Senzala - Uma Crônica da Cidade

Thales de Athayde

Cerca de sete fios. O Arame farpado indicava o fim da rua. Rua sem nome. Local de casas mal construídas. Mato. Terrenos baldios. Periferia da cidade. Sem água encanada. Rede elétrica no melhor estilo “gato”. Iluminação pública inexistente. Esgoto a céu aberto. Cachorros magros. Deitados. E a andar aqui, ali. Cheirando tudo. E todos. Rabos a abanarem moscas insistentes. Crianças descalças, mal vestidas. Mulher idosa, enferma, olhos sonolentos, na cadeira de rodas, inválida, a gesticular no vazio da tarde. Menina de saia curta, suja, sandálias remendadas com barbantes, a andar depressa para algum lugar sempre.

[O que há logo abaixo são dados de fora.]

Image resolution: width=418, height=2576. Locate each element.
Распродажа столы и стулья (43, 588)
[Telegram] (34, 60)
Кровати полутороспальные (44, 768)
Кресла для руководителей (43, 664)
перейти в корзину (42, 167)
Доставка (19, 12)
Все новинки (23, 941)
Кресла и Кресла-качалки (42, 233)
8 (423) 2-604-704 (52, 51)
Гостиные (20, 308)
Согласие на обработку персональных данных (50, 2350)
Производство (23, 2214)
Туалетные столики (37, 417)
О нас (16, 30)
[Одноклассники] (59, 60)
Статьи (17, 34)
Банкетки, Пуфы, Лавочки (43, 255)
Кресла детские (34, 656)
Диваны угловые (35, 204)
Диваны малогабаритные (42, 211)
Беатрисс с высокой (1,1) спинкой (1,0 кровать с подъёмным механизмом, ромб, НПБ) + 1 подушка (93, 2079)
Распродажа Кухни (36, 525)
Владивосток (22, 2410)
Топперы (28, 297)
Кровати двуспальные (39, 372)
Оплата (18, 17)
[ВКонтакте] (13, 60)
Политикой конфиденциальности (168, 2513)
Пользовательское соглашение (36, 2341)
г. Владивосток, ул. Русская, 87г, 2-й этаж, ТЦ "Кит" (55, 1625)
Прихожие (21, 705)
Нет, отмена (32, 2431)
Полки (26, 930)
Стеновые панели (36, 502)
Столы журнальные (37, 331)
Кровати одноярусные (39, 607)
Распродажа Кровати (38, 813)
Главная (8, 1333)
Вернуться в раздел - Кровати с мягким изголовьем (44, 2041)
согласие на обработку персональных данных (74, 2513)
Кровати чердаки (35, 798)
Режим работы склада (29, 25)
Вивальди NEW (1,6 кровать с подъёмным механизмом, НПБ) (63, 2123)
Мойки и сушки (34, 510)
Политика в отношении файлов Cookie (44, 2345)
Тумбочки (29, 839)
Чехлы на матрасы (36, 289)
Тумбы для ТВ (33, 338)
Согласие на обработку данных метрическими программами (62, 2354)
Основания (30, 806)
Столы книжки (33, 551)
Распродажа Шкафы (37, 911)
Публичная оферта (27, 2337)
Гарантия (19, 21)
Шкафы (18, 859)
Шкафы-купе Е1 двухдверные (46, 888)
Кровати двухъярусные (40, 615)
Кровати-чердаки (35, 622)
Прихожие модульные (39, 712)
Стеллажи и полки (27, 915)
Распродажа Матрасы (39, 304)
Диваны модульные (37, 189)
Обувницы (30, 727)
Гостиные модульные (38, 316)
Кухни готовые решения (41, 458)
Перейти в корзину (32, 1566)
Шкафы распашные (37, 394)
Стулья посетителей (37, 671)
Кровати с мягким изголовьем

Pipas no ar, e enroscadas, a deteriorar na fiação confusa da rede elétrica improvisada. Menino de bicicleta, a pedalar, sem rumo definido. Vozes de rádios ligado,. anunciando programas musicais, enchendo o ar de propagandas intermináveis. Vento levantando poeira. Papéis velhos espalhados no chão da rua. Garotinho miúdo, mamadeira pendurada entre os dentes, com um resto de leite com chocolate, rosto sujo, nariz escorrendo, sem roupa. Brinquedos velhos, destruídos pelo mau uso e pelo tempo. Cheiro de esgoto no ar, nas casas, em tudo. Mulher brigando com o amante aos berros. Filhos amedrontados acostumados a isso, do lado de fora do barraco. Carro antigo buzinando em frente ao barraco, som alto, pneus e pintura gastos, escapamento solto. Catador de recicláveis a puxar o carrinho lotado de papelões, de objetos plásticos, de objetos metálicos, garrafas plásticas, latas de cerveja e refrigerante vazios. Homem com barba por fazer, fumando sem parar, sem camisa, desempregado, vendo o tempo passar. Árvore antiga frondosa. Mendigo dormindo sob sua copa. Cinzas e carvão no fogão improvisado de tijolos. Restos de comida no marmitex amassado. Saco sujo com roupas velhas. Mulher esquelética com criança raquítica no colo, olhar de piedade humilhação. Ruídos de crianças jogando futebol, bola velha, esgarçada, murcha. Bem-te-vi cantando na árvore. Viatura policial passando por ali vagarosamente. Observando... observando

A senzala da sociedade é impiedosa. Parafraseando Carolina Maria de Jesus, “é o quarto de despejo, depósito de coisas imprestáveis e gente miserável”.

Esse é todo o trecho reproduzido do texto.